* _Instruções da tarefa_
Copie fielmente, do texto sobre as crianças e os jogos eletrónicos, o trecho que começa em "Quando crescemos com" e vai até "para a vida.", inclusive.

* _Bloco de texto_
╭──

Quando crescemos com tudo nada nos faz falta. A maioria das crianças de hoje não tem a capacidade de imaginação de outros tempos. Não brincam ao pião como antes, nem saltam à corda, limitam-se aos jogos eletrónicos de consolas e computadores. Alguns até engraçados mas desprovidos de qualquer nuance que apele à inteligência ou convívio saudável entre elas. Passam horas agarradas a computadores, em redes sociais, afastando-se cada vez mais do que está perto, do seio familiar, fundamental a um crescimento equilibrado e alicerce para a vida.

╰──

* _Dados fornecidos_
╭──

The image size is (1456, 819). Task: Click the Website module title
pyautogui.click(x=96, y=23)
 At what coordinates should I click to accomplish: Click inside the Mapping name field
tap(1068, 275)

╰──

* _Resultado_
Quando crescemos com tudo nada nos faz falta. A maioria das crianças de hoje não tem a capacidade de imaginação de outros tempos. Não brincam ao pião como antes, nem saltam à corda, limitam-se aos jogos eletrónicos de consolas e computadores. Alguns até engraçados mas desprovidos de qualquer nuance que apele à inteligência ou convívio saudável entre elas. Passam horas agarradas a computadores, em redes sociais, afastando-se cada vez mais do que está perto, do seio familiar, fundamental a um crescimento equilibrado e alicerce para a vida.